There’s still a lot to learn when it comes to managing root rot, especially aphanomyces. When are seed treatments most effective? Do soil amendments help? And can soil testing help farmers pick the best pea fields?
Fortunately, research is underway to answer those very questions.
Dr. Syama Chatterton, an Agriculture and Agri-Food Canada (AAFC) researcher based in Lethbridge, is collaborating on two projects that promise to shine light on management practices around aphanomyces and fusarium.
Researchers on the first project are studying how seed treatments and soil amendments affect disease and yield in fields infested with aphanomyces and fusarium root rot. They’re also screening pea varieties to see how they fare when exposed to aphanomyces.
Chatterton’s collaborators include Dr. Mike Harding and Robyne Bowness with Alberta Agriculture and Forestry, plus Dr. Bruce Gossen, with AAFC in Saskatoon. Together, they’re running trials at seven Alberta sites and one near Saskatoon. All the sites, except the one at Lethbridge, are in farmers’ fields. The sites have high aphanomyces levels, distributed uniformly over the field.

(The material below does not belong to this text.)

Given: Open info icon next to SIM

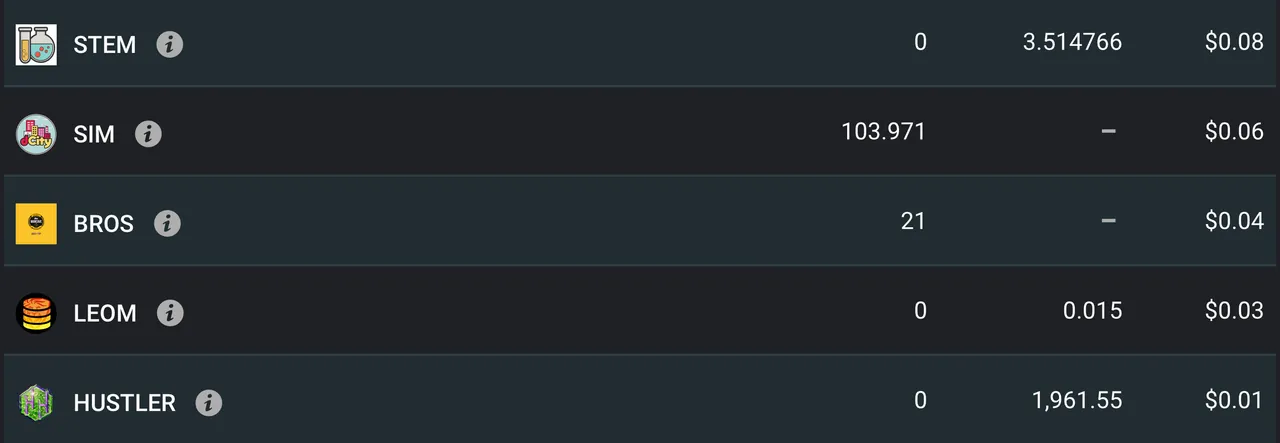Looking at the screenshot, I should [148, 133].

Only the Lethbridge research centre site has fusarium root rot.
Confidentiality agreements prevent Chatterton from specifying all the seed treatments being studied. But Intego Solo, registered for aphanomyces, is one of them.

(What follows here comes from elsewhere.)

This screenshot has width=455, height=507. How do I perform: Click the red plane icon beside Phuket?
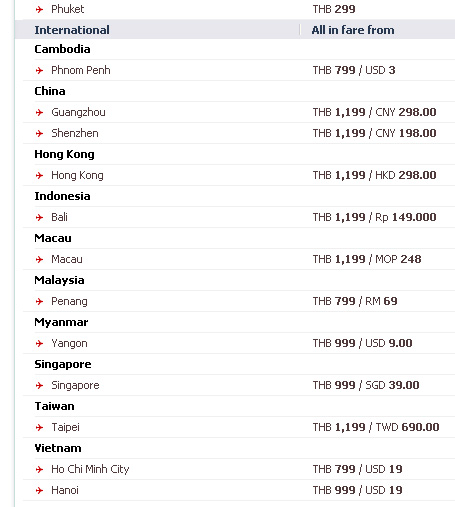pos(39,9)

“Basically we’re look at seed treatments that had active ingredients against the whole root rot complex. So that’s fusarium, pythium, rhizoctonia and aphanomyces,” said Chatterton.

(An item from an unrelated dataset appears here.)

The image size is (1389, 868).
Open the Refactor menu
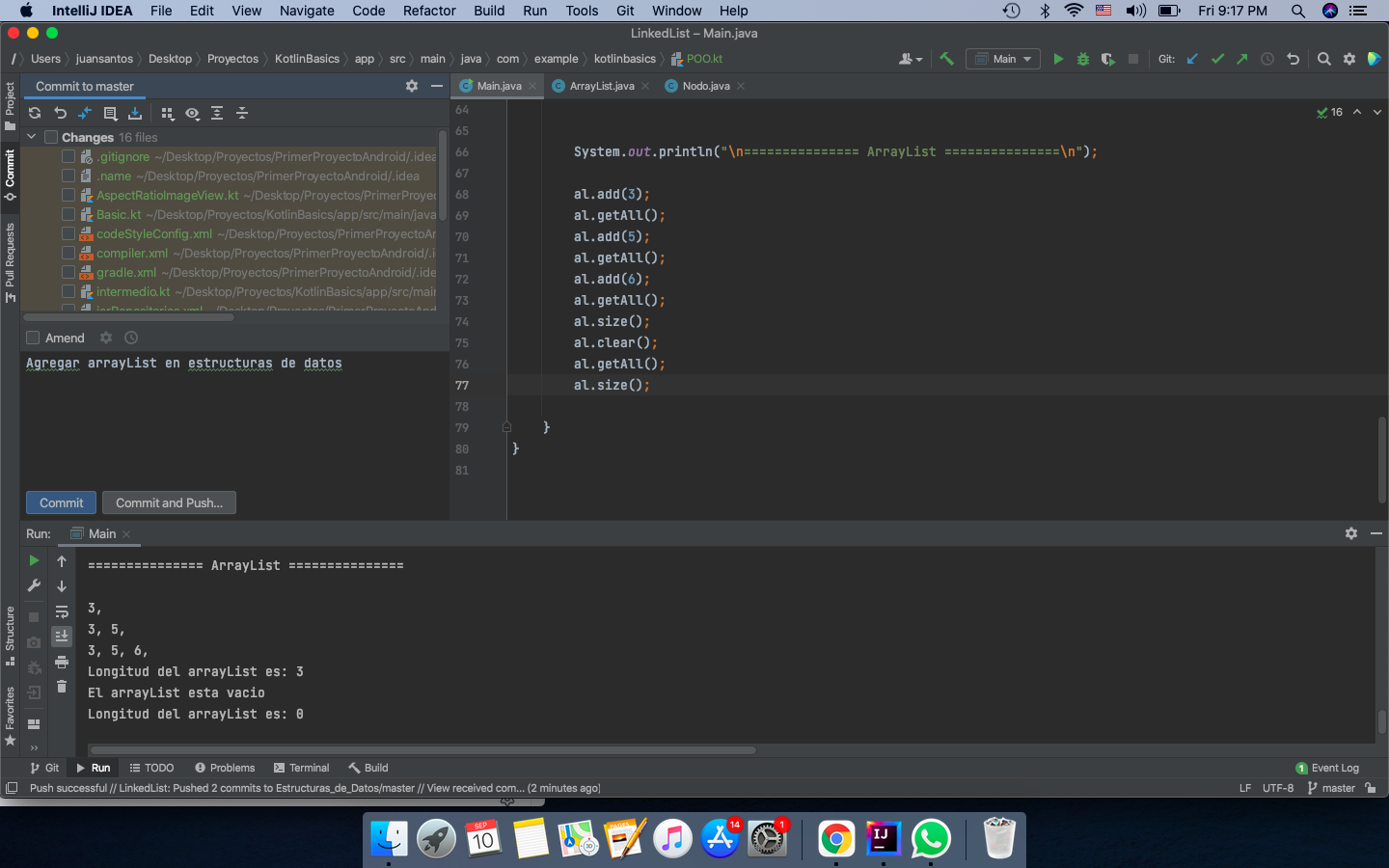(x=428, y=11)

- Read more: Manage root rot before seeding
Researchers are also looking at soil amendments reported to work against aphanomyces. That includes lime, along with Phostrol (a phosphorus acid used as a fungicide) and the herbicide Edge (a Group 3 herbicide with active ingredient ethalfluralin).
Pea varieties being screened include about 20 commonly grown cultivars that are already registered. Chatterton said because aphanomyces is new to Alberta and Saskatchewan, these cultivars hadn’t been screened before.
To measure the early effects of treatments, particularly seed treatments, Chatterton and her colleagues rate disease severity a few weeks after seeding. A second rating at flowering or early podding evaluates the treatments when the disease is most severe. They also take NDVI measurements throughout the growing season to measure the treatments’ effects on shoot health. Finally, they assess yield in thousand seed weight.
Early season results encouraging
Chatterton said the early season results from the seed treatments and soil amendments were encouraging. Visually, the roots from some treatments looked much healthier than others.
But by the growing season’s end, root rot severity was the same across all treatments, she said. Some treatments saw improved yields, but those improvements weren’t statistically significant, Chatterton said.
Chatterton cautioned that it’s only the first year of a three-year study, and so it’s too early to make recommendations.
“Because 2015 was such an unusual year as well, these unusual environmental conditions can sometimes affect what the results are,” she added. For example, they had a site near Drumheller that was so dry, they weren’t able to take the trial to yield. She hopes to share results after the second year of the trial.
Chatterton said she’d like to continue the study beyond three years to see whether different management practices work better as the inoculum levels drop. The current trials are funded by the Alberta Crop Industry Development Fund, the Alberta Pulse Growers, and Agriculture and Agri-Food Canada.
Soil testing for aphanomyces
Chatterton and Dr. Sabine Banniza from the University of Saskatchewan are also developing a soil test for producers struggling with aphanomyces.
Chatterton said the soil testing project is piggybacking on the other management trials. The study looks at not only how much inoculum is in the fields, but also “at what level of inoculum will each of these management strategies be effective,” she said.
The project will address practical questions, such as how many samples farmers would have to collect to gauge aphanomyces risk in a given field. Chatterton said they’ve started collecting from areas known to be infested with aphanomyces, plus low-lying areas prone to water saturation. They then move out sequentially from those areas to see how far out producers would have to go.
2015 marked the first year of the three-year project, funded by the Saskatchewan Pulse Growers. Chatterton hopes to share results by the end of the third year.
“And again, we’re looking at three different soil zones because early results are suggesting there might be differences in inoculum potential in different soil zones.”